Logo JawaPos
Author avatar - Image
Selasa, 26 Mei 2026 | 09.28 WIB

Luhut Buka Opsi Pangkas Peran Bea Cukai karena Ada DSI, Sebut Pengawasan Ekspor Bakal Digantikan AI

Ketua Dewan Ekonomi Nasional Luhut Binsar Pandjaitan. (TNI AD) - Image

Ketua Dewan Ekonomi Nasional Luhut Binsar Pandjaitan. (TNI AD)

 

JawaPos.com - Ketua Dewan Ekonomi Nasional Luhut Binsar Pandjaitan membuka opsi untuk memangkas peran Direktorat Jenderal Bea Cukai dalam proses ekspor nasional. Wacana ini muncul di tengah hadirnya BUMN ekspor atau PT Danantara Sumber Daya Indonesia (DSI).

Luhut menjelaskan bahwa sebagian fungsi Bea Cukai berpotensi digantikan sistem digital berbasis kecerdasan buatan (AI). Dalam hal ini, pungutan ekspor yang selama ini dilakukan Bea Cukai bisa dialihkan melalui sistem terintegrasi yang dikelola DSI.

“Bea Cukai? Ya kita lihat saja nanti Pak (Wakil Menteri Keuangan) Sua punya mainan. Kalau memang nanti nggak perlu ya ngapain pakai-pakai Bea Cukai, atau tugasnya dia Bea Cukai ada tapi semua AI. Semua berbasis AI,” kata Luhut kepada awak media usai menghadiri acara ASEAN Regional Economic Outlook and Fiscal Policy di Jakarta Pusat, Senin (25/5).

Lebih lanjut, ia menyampaikan bahwa digitalisasi akan menjadi fondasi utama untuk mempercepat layanan sekaligus menutup celah praktik penyimpangan. Menurut Luhut, keberadaan DSI bukan berarti seluruh sistem ekspor lama dihapus total.

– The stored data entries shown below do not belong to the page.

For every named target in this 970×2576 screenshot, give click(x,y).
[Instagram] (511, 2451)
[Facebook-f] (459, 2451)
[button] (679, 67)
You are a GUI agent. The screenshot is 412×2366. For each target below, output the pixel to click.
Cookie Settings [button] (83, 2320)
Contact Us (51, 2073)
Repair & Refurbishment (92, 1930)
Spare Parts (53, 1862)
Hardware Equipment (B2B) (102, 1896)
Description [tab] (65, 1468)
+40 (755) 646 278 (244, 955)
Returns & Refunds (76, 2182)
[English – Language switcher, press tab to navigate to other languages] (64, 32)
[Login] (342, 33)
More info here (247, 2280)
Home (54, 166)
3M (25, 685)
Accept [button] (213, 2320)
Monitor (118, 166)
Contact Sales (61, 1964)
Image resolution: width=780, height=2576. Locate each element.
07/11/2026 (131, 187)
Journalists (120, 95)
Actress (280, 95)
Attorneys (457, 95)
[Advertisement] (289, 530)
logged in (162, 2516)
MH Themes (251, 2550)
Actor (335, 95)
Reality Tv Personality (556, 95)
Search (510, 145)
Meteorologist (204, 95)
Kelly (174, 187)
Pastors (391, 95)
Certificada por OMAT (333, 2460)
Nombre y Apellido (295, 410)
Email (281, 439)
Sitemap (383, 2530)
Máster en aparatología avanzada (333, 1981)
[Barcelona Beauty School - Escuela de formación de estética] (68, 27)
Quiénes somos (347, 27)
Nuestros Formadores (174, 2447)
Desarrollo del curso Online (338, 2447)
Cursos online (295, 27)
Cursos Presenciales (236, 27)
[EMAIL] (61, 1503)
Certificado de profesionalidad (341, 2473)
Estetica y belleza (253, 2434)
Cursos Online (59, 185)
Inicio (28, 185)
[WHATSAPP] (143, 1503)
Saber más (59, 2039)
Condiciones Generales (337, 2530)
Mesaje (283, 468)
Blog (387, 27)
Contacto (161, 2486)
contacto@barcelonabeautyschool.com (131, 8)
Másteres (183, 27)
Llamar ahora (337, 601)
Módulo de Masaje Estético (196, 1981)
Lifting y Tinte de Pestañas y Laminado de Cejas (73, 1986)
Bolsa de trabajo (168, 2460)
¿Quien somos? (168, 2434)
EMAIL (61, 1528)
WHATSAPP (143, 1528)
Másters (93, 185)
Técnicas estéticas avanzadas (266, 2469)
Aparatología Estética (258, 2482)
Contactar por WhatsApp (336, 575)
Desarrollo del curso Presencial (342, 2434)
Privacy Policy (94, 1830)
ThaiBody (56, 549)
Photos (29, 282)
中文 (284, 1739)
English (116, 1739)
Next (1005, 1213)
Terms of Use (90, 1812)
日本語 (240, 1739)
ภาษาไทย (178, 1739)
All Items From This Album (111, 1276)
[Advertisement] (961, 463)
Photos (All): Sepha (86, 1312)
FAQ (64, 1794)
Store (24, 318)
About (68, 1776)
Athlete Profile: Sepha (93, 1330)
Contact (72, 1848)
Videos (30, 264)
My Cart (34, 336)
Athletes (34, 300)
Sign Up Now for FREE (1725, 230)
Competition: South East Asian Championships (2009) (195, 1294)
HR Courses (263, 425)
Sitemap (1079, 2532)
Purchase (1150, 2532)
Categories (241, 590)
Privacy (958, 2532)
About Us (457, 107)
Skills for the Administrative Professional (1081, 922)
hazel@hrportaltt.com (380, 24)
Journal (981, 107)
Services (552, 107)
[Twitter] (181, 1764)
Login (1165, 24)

Tetapi, kata dia, badan usaha baru di bawah BPI Danantara hanya akan menangani ekspor komoditas sumber daya alam tertentu. Sektor lain masih tetap memakai mekanisme yang berlaku saat ini.

Namun, ia menegaskan reformasi di tubuh Bea Cukai tetap diperlukan agar mampu beradaptasi dengan perubahan sistem tersebut. Luhut menilai penggunaan teknologi AI akan membuat proses lebih transparan dan sulit dimanipulasi.

“Ya nanti saya pikir Bea Cukai ya perlu ada reformasi, ya kenapa tidak? Kalau memang nanti dengan badan (ekspor) ini. Tapi saya sekali lagi percaya dengan sistem. Jadi sistem dengan digitalisasi ini berbasis AI, saya ya sangat pro pada itu karena itu nggak bisa dibohongi,” jelasnya.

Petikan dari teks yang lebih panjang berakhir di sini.